→ **Goal of the exercise**: Write out each line from the data below that includes the word "bubble".

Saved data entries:
-- Opening Marker --

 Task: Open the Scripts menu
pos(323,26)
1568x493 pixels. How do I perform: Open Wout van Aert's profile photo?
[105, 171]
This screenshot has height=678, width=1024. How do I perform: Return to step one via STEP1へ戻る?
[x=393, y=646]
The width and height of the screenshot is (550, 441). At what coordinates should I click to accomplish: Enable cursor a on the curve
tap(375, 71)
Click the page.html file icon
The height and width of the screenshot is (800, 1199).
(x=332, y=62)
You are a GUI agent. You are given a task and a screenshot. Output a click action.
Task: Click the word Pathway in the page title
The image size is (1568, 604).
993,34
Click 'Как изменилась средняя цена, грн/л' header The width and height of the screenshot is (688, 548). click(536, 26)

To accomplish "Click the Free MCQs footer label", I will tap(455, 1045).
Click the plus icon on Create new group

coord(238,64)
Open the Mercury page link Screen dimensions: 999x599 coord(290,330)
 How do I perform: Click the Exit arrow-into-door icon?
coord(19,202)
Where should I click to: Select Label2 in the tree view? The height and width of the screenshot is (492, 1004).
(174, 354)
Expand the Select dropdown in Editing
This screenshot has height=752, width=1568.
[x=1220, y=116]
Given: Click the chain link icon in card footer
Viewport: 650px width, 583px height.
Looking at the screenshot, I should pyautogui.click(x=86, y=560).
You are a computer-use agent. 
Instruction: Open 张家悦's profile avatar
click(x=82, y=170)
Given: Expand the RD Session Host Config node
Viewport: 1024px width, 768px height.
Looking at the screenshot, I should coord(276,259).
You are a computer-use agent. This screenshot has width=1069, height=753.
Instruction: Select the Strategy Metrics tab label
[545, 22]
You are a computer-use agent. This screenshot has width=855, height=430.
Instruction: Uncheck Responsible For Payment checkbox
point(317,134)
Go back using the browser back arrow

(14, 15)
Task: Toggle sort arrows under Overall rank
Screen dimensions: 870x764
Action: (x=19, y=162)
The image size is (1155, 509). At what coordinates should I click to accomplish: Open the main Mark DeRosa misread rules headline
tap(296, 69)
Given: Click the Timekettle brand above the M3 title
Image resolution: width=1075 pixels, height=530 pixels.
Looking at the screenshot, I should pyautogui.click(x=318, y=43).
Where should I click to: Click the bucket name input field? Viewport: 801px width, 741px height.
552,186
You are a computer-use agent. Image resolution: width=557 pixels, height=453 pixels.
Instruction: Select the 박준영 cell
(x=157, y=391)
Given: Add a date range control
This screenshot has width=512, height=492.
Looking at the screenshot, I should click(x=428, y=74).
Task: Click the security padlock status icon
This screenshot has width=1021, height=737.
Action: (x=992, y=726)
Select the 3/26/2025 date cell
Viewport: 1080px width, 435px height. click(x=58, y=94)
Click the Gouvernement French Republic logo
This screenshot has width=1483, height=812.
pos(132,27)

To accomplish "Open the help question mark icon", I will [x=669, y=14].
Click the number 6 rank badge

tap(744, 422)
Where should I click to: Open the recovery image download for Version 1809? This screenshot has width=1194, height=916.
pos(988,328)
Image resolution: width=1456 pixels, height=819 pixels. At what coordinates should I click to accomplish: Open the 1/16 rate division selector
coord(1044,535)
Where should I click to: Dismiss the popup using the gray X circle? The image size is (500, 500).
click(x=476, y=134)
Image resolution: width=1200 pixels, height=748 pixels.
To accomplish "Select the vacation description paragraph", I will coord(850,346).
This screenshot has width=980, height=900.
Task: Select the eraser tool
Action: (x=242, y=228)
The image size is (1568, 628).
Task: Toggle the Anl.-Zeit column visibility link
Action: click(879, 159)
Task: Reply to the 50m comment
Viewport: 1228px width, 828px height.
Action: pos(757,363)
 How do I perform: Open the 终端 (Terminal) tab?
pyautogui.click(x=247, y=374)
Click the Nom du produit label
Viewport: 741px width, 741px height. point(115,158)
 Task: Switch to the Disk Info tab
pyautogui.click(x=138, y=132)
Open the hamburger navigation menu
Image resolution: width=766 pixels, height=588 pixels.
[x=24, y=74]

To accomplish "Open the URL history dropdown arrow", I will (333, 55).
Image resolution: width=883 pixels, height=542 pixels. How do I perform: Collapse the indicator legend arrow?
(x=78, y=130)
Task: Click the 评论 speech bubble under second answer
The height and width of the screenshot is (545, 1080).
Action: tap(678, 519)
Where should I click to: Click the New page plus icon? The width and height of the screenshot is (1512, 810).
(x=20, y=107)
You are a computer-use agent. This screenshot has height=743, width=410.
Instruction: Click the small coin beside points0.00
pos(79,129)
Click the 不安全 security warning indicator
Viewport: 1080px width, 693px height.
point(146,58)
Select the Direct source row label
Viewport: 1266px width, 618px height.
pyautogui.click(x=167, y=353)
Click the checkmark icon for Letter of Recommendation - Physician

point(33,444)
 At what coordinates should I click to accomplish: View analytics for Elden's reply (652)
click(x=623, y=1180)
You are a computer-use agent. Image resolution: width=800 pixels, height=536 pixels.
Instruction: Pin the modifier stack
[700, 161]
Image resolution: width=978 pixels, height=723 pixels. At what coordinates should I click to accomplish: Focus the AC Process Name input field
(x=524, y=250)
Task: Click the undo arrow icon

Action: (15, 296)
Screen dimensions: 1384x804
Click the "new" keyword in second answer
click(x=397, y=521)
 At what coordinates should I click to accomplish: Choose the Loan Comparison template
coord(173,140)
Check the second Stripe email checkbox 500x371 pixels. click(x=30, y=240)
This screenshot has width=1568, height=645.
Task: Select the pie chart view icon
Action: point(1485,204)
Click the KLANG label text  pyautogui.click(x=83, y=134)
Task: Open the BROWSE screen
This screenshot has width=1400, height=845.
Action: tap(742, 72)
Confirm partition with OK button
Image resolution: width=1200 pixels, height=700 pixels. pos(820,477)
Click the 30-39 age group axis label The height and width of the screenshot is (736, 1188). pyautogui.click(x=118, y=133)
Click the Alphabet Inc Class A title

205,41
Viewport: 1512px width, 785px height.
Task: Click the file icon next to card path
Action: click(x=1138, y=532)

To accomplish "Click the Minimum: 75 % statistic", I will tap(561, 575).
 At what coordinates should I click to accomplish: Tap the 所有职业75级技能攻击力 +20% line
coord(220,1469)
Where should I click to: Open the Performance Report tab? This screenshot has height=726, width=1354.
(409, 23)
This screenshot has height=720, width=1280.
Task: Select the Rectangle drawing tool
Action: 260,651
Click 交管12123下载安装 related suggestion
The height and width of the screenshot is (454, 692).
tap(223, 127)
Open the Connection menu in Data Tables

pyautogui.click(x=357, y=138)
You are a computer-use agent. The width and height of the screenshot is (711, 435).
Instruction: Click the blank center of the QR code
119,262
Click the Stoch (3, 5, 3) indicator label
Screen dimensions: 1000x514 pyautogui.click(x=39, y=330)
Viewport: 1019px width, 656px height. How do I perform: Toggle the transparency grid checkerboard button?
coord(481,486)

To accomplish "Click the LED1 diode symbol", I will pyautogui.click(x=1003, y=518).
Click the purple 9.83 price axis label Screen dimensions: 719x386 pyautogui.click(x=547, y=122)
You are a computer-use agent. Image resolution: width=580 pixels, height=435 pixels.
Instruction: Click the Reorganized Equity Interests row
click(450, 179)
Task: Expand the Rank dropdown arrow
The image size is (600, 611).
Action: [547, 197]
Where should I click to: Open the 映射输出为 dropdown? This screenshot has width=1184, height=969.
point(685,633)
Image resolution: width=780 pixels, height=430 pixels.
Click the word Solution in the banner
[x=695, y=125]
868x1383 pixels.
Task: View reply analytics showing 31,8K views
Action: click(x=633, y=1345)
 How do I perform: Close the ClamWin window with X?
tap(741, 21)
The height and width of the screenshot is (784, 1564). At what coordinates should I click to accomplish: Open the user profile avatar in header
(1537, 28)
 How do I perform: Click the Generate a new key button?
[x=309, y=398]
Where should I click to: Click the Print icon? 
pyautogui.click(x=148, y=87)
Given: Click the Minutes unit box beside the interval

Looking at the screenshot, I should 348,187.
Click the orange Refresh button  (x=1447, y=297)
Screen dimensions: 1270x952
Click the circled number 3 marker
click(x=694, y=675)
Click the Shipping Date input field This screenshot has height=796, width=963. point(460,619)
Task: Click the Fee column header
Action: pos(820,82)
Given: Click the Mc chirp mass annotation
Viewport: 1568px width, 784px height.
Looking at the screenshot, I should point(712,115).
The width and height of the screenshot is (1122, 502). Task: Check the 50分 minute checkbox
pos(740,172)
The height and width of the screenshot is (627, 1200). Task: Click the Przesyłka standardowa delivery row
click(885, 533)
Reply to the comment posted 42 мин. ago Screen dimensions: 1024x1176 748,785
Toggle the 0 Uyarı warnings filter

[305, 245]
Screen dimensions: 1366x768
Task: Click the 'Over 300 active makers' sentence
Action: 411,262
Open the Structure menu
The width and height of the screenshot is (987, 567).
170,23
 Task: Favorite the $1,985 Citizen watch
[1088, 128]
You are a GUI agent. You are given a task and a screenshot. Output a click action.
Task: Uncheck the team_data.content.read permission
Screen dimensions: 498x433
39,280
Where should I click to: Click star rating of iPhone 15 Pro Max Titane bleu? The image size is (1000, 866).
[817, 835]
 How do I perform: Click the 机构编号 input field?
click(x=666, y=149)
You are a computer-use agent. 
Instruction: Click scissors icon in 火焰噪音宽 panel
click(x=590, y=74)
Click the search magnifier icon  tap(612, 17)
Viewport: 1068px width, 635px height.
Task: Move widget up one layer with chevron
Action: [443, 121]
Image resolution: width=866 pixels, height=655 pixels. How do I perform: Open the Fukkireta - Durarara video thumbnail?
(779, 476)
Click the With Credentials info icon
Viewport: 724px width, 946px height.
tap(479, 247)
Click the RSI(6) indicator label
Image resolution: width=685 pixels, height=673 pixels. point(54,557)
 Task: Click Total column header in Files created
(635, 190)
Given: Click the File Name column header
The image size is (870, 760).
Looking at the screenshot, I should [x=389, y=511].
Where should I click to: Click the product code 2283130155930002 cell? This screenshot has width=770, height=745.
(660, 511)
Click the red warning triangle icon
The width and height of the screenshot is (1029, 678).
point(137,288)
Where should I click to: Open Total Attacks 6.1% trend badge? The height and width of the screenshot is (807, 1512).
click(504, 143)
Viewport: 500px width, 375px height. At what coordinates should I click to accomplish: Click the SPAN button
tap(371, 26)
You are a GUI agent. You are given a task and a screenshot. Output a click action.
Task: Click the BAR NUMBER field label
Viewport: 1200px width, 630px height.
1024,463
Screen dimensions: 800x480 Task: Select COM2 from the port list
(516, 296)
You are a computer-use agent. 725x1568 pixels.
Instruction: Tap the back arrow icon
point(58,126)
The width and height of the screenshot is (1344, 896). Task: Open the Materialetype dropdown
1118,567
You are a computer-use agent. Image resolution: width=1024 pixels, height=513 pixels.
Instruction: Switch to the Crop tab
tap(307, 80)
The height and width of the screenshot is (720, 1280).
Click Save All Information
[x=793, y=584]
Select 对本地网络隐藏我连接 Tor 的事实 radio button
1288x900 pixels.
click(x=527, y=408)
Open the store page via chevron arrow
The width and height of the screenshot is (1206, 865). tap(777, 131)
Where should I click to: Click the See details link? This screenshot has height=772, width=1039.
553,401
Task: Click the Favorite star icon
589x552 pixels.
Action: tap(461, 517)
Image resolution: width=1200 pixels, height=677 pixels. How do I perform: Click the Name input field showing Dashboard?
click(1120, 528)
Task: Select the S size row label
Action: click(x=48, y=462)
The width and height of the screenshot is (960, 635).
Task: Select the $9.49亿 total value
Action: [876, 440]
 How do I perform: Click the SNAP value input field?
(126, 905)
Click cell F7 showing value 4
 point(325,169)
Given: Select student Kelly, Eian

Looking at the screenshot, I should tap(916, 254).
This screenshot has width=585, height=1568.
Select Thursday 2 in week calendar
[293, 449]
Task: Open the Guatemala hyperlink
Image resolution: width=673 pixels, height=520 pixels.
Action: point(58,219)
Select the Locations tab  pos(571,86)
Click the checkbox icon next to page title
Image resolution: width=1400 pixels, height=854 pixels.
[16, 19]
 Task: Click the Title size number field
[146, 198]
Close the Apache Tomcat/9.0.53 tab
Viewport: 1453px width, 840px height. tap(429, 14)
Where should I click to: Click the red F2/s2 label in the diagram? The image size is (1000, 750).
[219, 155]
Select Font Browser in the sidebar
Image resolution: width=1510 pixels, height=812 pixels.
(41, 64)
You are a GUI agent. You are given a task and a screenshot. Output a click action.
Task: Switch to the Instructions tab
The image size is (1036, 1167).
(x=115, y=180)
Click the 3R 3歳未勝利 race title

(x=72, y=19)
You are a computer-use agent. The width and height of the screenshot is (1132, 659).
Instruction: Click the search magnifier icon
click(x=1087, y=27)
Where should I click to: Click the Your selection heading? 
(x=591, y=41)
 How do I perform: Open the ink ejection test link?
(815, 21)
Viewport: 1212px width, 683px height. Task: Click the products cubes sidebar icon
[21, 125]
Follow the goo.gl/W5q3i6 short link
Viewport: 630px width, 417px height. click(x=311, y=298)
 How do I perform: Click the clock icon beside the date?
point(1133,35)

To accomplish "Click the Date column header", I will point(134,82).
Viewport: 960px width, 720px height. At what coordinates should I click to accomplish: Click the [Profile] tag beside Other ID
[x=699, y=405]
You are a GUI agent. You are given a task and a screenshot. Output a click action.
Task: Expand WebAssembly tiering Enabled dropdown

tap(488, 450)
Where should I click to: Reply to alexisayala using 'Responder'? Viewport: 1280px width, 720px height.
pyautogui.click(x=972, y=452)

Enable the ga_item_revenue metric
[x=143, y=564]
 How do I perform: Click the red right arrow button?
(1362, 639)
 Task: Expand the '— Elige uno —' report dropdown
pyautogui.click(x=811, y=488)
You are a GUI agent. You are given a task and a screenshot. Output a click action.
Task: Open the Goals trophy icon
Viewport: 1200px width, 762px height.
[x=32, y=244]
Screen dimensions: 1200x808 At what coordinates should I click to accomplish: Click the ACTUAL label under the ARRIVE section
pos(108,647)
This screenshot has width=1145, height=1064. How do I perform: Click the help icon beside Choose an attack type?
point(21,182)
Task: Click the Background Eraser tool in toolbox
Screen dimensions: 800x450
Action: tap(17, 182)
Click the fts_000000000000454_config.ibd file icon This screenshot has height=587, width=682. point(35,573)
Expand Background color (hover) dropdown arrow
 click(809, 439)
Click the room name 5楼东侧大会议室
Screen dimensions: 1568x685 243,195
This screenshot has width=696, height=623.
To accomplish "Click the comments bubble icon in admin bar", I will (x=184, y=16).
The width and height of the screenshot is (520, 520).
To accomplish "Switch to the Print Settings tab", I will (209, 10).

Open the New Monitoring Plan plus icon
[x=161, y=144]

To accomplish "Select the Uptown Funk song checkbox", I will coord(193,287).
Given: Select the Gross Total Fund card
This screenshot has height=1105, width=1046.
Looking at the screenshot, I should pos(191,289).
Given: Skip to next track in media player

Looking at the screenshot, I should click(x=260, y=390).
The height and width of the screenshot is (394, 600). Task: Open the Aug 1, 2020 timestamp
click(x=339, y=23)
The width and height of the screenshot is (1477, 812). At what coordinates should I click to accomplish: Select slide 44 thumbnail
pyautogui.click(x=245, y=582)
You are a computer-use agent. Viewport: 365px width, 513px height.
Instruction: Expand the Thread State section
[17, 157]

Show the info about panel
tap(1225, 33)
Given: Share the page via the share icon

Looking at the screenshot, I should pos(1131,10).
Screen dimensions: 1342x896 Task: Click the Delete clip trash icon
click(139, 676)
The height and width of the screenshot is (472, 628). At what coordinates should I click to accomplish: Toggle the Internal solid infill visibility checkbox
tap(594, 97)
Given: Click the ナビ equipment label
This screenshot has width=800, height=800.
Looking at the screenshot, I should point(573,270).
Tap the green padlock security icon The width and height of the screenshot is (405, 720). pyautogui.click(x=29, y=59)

-- Closing Marker --

→ **Exercise solution**:
Task: Click the 评论 speech bubble under second answer
To accomplish "Click the comments bubble icon in admin bar", I will (x=184, y=16).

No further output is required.